We cannot speak about generative AI without discussing natural

language processing (NLP). The most usual input type of these
models is text. Thus, NLP models play a crucial role, as you’ll see in
Section 1.5. LLMs are the foundation of most generative AI
applications. In Section 1.6, we’ll look at the most notable LLMs.
With the advancement of LLMs, some limitations were discovered.
One limitation is that LLMs are restricted to processing text input and
can only provide text output. This limitation changes with LMMs, the
model class that you’ll learn about in Section 1.7.

In Section 1.8, you’ll learn which types of content can be created

with generative AI. A complete industry has been developed around
this area, as explored in Section 1.8.

Let’s start with the foundation of this book—an introduction to

artificial intelligence in general and generative AI in particular.

1.1 Introduction to Artificial Intelligence

First, what is generative AI? Generative AI refers to a branch of
artificial intelligence focused on creating models that can produce
new content such as text, images, music, code, and videos—
basically any kind of data.

The most famous offspring of generative AI is ChatGPT. Based on

OpenAI models from its family of GPTs (generative pretrained
transformers), this chatbot became famous more quickly than any
other service so far.

Figure 1.1 shows the growth in users of selected internet services

over time.

Figure 1.1 Number of Users of Selected Internet Services

While Netflix required 1,500 days to reach 1 million users, other

services reached this milestone more quickly. Spotify needed 150
days, while Instagram did it in 75 days. The line for ChatGPT is close
to vertical in this graph because OpenAI reached 1 million users in
just 5 days. To say “ChatGPT has taken the world by storm” is a
gross understatement. Released at the end of November 2022, the
field has since evolved so quickly that we often forget everything that
happened in just a few years’ time.

The rapid ascent of ChatGPT is exemplary of a larger phenomenon:

the acceleration of generative AI development. What once took
decades to iterate and improve upon is now happening in a few
months. The release cycle for AI models has become astonishingly
compressed, with each new iteration not only outperforming its
predecessor but also expanding its range of capabilities.

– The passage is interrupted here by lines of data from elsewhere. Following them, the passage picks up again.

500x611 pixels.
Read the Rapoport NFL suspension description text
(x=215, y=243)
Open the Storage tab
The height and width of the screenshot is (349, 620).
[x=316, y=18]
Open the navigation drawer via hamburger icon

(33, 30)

Behind this incredible pace of change is a confluence of

technological and societal factors. The availability of vast
computational resources, driven by cloud computing and specialized
hardware like GPUs and TPUs, has enabled researchers to train
larger and more complex models. Simultaneously, the abundance of
publicly accessible data—like images, text, videos, and more—has
provided the fuel required to teach these models how to create.

But technology alone doesn’t explain the speed of adoption.

Generative AI aligns seamlessly with the demands of the modern
world, where efficiency, creativity, and scalability are paramount.
Businesses eager to stay ahead of the competition have embraced
these tools to automate content creation, optimize workflows, and
deliver personalized customer experiences. Consumers, fascinated
by AI’s creative potential, have adopted platforms like ChatGPT, not
just as tools but as companions for creativity, problem-solving, and
learning.
This rapid development has created a feedback loop: As more
industries adopt generative AI, they generate insights, use cases,
and datasets that further refine these technologies. Open-source
communities and research collectives accelerate the pace by sharing
advancements openly, democratizing access to cutting-edge tools.
Meanwhile, investments in AI startups have surged, creating a highly
competitive ecosystem that pushes innovation to the forefront.

However, the speed at which generative AI evolves also introduces

challenges. Ethical concerns, such as misinformation, intellectual
property rights, and job displacement, have become urgent topics of
discussion. Regulatory frameworks struggle to keep up with the pace
of change, leaving gaps that could have far-reaching consequences.

Generative AI’s rapid rise is a testament to its transformative

potential. It has unlocked possibilities that were unimaginable a
decade ago and continues to redefine the boundaries of what
machines and humans can achieve together. As we look ahead, the
question is no longer whether generative AI will shape our future, but
how we’ll shape the future of generative AI.

Generative AI’s rapid development is not just a technological

masterpiece. This transformative force operates across creative,
technical, and commercial landscapes, and its influence transcends
the borders of research labs, reaching into studios, factories, and
boardrooms. Generative AI reshapes the way we create, build, and
conduct business.

Backtracking a bit, let’s now look at the history of AI in general.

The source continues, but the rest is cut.